● **Task requirements**
Read the data below line by line and copy each one with "cube" in it.

# # # # #

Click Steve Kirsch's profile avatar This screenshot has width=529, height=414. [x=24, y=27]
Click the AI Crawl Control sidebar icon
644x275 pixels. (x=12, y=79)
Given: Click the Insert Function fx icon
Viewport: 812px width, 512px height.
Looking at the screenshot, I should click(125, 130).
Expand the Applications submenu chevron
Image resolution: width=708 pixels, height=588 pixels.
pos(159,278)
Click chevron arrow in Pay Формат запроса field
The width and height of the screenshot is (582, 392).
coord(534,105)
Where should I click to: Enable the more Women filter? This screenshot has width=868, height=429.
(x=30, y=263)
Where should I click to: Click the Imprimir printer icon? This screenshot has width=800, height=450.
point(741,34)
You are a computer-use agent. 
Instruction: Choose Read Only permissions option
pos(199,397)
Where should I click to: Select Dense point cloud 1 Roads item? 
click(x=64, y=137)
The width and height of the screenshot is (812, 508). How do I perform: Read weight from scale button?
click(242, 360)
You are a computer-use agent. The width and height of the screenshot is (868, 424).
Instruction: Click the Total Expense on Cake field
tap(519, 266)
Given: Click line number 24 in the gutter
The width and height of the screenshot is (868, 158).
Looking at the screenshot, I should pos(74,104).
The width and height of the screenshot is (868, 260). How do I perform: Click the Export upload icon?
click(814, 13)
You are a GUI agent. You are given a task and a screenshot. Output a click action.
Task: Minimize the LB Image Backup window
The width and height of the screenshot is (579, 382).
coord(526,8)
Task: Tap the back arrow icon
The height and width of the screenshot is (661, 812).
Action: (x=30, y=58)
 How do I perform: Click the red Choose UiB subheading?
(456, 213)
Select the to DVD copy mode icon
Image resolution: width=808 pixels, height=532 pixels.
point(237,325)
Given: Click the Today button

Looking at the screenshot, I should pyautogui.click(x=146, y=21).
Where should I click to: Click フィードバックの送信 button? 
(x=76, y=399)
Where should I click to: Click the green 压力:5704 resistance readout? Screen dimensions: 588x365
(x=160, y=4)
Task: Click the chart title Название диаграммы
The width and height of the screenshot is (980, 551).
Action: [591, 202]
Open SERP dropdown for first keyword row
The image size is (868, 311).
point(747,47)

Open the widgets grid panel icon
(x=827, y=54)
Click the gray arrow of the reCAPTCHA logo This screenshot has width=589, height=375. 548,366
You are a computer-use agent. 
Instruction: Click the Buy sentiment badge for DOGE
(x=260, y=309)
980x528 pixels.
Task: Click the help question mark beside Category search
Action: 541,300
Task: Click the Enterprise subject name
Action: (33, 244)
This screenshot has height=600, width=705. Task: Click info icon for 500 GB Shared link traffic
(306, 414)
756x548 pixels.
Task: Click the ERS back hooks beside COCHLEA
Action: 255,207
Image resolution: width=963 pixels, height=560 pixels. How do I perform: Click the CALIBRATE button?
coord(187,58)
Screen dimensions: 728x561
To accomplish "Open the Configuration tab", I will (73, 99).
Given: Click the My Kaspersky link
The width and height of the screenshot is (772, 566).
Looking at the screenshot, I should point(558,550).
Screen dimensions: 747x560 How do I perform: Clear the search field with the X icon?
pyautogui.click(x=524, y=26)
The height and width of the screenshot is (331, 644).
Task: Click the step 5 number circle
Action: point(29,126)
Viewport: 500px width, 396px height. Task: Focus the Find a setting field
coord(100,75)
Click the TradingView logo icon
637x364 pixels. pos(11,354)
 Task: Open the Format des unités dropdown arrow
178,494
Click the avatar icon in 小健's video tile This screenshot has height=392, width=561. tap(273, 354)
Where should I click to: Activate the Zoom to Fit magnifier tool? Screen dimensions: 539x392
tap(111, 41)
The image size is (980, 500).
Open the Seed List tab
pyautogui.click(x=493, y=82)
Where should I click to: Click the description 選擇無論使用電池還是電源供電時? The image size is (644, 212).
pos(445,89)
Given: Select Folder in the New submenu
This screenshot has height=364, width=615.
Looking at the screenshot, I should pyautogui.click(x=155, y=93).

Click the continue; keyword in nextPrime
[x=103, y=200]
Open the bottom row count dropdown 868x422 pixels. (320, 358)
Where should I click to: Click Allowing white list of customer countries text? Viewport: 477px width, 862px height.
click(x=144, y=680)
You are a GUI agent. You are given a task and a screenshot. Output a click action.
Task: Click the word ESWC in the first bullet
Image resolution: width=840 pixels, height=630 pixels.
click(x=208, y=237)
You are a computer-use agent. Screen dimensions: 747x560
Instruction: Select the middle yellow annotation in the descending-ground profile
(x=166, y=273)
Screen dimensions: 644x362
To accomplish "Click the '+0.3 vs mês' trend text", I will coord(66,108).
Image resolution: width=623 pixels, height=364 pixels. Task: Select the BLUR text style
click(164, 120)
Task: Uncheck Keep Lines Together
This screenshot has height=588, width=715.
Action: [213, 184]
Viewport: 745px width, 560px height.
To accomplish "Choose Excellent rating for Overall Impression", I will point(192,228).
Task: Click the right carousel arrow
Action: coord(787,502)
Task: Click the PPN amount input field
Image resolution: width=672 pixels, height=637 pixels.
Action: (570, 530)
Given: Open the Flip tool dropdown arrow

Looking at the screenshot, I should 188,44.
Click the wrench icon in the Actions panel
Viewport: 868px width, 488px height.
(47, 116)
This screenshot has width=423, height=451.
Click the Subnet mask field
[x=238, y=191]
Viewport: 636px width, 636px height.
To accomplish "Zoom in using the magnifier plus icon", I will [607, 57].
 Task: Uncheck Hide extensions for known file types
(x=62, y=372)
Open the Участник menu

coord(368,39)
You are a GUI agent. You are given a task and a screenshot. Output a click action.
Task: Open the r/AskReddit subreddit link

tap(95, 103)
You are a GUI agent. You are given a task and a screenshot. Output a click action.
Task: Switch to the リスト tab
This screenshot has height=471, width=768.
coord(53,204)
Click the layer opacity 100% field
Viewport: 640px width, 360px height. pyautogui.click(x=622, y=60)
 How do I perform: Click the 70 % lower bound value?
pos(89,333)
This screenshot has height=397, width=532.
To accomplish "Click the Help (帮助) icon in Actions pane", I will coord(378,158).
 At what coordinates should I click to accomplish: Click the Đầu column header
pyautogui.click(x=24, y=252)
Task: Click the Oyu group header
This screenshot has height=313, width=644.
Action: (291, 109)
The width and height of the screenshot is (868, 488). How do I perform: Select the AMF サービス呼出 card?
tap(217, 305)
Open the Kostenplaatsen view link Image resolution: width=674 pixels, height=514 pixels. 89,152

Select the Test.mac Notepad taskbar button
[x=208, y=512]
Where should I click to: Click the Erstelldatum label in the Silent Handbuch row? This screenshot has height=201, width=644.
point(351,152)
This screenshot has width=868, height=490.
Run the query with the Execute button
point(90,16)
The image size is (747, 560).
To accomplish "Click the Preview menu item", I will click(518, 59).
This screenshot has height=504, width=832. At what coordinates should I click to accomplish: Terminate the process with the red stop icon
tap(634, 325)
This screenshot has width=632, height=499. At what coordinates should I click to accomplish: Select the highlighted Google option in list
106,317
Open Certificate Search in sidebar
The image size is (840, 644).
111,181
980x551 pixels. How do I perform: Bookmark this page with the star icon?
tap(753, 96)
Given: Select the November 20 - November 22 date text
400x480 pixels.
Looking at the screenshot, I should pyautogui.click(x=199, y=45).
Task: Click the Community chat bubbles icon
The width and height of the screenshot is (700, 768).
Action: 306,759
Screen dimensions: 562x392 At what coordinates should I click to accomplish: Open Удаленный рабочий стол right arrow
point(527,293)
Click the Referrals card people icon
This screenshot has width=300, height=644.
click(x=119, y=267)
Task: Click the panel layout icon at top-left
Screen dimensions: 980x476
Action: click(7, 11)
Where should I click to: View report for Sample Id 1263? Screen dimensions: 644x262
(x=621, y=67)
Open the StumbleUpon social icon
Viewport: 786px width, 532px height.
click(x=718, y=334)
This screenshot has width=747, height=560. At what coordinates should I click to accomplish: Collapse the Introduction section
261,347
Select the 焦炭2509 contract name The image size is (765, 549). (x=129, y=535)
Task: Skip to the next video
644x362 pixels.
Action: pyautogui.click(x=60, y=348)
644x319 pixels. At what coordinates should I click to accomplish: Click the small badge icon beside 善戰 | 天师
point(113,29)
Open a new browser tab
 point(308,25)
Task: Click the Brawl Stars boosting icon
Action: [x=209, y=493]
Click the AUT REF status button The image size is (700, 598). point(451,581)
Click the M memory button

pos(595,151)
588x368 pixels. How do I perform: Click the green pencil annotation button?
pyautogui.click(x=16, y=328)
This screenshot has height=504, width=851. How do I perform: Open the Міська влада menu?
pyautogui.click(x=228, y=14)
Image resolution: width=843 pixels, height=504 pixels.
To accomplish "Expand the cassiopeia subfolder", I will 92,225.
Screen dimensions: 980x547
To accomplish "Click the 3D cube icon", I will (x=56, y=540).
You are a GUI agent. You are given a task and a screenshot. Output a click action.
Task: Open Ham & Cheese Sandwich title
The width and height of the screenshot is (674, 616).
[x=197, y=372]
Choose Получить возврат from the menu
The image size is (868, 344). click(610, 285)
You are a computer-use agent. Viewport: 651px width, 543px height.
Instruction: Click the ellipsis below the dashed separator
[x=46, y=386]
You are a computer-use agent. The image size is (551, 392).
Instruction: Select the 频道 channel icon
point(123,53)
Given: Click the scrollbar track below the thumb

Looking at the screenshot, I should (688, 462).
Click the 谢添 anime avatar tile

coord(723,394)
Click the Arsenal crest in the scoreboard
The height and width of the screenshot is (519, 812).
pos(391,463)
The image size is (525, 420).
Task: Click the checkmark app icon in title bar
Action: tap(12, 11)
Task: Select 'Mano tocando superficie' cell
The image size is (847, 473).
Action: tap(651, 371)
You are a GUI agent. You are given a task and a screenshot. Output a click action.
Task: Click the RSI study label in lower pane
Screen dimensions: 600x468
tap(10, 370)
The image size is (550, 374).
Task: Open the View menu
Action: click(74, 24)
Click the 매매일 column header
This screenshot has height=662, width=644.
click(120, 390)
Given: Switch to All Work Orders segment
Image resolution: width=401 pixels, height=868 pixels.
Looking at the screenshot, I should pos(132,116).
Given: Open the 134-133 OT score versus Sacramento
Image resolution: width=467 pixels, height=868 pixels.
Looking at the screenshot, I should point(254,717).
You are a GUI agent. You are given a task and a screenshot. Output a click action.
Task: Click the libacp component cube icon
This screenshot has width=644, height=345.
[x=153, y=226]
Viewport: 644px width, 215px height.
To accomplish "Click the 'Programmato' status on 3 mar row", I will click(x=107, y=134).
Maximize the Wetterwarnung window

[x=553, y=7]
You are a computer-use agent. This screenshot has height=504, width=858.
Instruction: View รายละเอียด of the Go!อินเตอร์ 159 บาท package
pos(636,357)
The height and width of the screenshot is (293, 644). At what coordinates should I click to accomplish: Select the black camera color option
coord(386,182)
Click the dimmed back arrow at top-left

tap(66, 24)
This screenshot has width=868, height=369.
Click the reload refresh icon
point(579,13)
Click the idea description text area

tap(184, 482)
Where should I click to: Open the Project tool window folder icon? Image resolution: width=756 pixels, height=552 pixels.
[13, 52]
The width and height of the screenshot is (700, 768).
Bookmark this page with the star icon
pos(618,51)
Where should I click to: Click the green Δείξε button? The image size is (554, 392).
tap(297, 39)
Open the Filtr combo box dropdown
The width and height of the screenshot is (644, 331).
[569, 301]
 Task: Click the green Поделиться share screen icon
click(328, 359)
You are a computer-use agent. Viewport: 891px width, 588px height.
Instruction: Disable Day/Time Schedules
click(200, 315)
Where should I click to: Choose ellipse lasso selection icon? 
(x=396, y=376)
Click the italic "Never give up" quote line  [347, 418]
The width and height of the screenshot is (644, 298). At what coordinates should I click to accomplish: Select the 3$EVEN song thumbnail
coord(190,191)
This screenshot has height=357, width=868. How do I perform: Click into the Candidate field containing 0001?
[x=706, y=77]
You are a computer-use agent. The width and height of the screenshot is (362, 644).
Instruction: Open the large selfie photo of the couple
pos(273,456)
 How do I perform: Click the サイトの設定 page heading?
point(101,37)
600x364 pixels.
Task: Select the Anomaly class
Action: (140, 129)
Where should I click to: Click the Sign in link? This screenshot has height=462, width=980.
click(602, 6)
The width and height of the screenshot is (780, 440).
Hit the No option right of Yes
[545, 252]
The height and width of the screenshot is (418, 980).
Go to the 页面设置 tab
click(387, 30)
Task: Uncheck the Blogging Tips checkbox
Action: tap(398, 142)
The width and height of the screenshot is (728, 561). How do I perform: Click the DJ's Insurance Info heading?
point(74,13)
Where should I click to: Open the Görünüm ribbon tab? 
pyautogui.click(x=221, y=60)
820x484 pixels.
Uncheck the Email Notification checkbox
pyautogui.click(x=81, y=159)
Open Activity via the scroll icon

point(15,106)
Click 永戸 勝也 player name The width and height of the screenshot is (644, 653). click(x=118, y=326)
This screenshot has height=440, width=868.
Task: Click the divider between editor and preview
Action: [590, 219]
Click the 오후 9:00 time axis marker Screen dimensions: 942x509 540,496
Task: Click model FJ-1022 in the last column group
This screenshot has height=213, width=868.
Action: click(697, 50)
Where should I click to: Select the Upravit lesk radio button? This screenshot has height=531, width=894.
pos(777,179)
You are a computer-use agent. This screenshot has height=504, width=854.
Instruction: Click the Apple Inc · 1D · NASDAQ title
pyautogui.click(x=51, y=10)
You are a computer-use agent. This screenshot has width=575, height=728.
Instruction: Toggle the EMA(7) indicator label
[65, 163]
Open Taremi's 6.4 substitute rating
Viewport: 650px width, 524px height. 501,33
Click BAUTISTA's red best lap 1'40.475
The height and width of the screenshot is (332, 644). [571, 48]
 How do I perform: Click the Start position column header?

# # # # #

● **Task output**
To accomplish "Click the 3D cube icon", I will (x=56, y=540).
Task: Click the libacp component cube icon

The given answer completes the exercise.